Par Matthias Bauland  |   |  449  mots
Matthias Bauland, directeur général adjoint au développement de Montpellier Business School (Crédits : MBS)
Alors que les décrets d'application de la loi « Pour la liberté de choisir son avenir professionnel » ne sont pas encore parus, les business schools alertent sur le risque de la fixation des niveaux de prise en charge des contrats d’apprentissage en-deçà des couts réels de formation. Elle menace directement l’accès des classes moyennes aux Grandes Ecoles de Management selon Matthias Bauland, directeur général adjoint de Montpellier Business School, où 90 % des étudiants en Programme Grande École passent, actuellement, par l'alternance.

Comme l'a déclaré Anne-Lucie Wack, la présidente de la Conférence des Grandes Ecoles (CGE), « l'apprentissage est un nouveau modèle pédagogique, un modèle d'excellence et un levier d'ouverture sociale ». L'apprentissage développe en effet l'employabilité des diplômés via la professionnalisation par l'expérience concrète de l'entreprise et la socialisation professionnelle ; mais il favorise également l'ouverture sociale de ces formations d'excellence par le financement partiel ou total des études par l'entreprise.

Ainsi, dans le système actuel, l'étudiant en alternance est salarié et ne paye pas de droits de scolarité, qui sont intégralement pris en charge par son entreprise d'accueil via la mobilisation de la taxe d'apprentissage.

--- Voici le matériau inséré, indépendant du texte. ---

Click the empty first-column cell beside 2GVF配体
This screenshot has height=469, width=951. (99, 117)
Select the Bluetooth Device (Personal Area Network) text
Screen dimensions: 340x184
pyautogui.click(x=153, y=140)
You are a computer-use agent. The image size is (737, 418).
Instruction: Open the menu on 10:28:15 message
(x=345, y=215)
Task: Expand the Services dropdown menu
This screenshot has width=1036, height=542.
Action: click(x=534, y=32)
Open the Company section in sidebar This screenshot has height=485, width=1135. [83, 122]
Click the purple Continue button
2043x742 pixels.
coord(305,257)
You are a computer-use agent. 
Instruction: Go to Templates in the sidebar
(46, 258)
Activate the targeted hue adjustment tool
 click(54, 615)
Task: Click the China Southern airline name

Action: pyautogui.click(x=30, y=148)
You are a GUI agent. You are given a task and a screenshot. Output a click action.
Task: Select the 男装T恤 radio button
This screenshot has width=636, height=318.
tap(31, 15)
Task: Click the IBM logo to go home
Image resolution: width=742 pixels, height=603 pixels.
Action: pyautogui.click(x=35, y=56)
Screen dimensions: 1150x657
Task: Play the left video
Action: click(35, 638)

Ce principe fondamental réduit de manière drastique la barrière sociale que peut constituer le coût des études en Grande École de Management.

Un puissant véhicule en faveur de l'égalité des chances

L'alternance (apprentissage ou contrat de professionnalisation) représente ainsi, pour des Grandes Écoles de Management désormais soumises à un impératif d'auto-financement, le plus puissant véhicule d'une politique de diversité et d'égalité des chances efficace et impactante.

À Montpellier Business School, l'alternance permet aujourd'hui à l'école d'accueillir dans ses programmes d'enseignement supérieur les meilleurs talents, issus de toutes les strates de la société, selon le seul critère de sélection valable : celui de la qualité académique. L'école présente ainsi une répartition par CSP et un taux de boursiers comparable aux universités, et contribue ainsi pleinement à sa mission d'enseignement d'intérêt général.

Cela est possible uniquement grâce aux entreprises d'accueil qui prennent aujourd'hui en charge le coût réel de la formation, c'est-à-dire l'ensemble des charges concourant à la réalisation du programme et de l'accompagnement organisationnel et humain de l'alternance. Ces financements sont assurés au travers de la taxe d'apprentissage (part « quota » et part « barème »).

Une réduction mécanique du nombre d'apprentis

Dans le cadre de la réforme, la fixation d'un montant unique par contrat inférieur au coût réel de formation déboucherait mécaniquement sur une réduction du nombre d'apprentis dans les Grandes Écoles, excluant de fait les talents socialement moins favorisés de la filière d'excellence et du formidable sésame socio-économique que constitue un diplôme de Grande École de Management.

Développer au sein des Grandes École de Management une politique d'ouverture, de diversité et d'égalité des chances d'ampleur significative et non simplement symbolique, passe donc impérativement par le maintien d'un financement minimal des contrats d'alternance au niveau du coût réel complet de formation.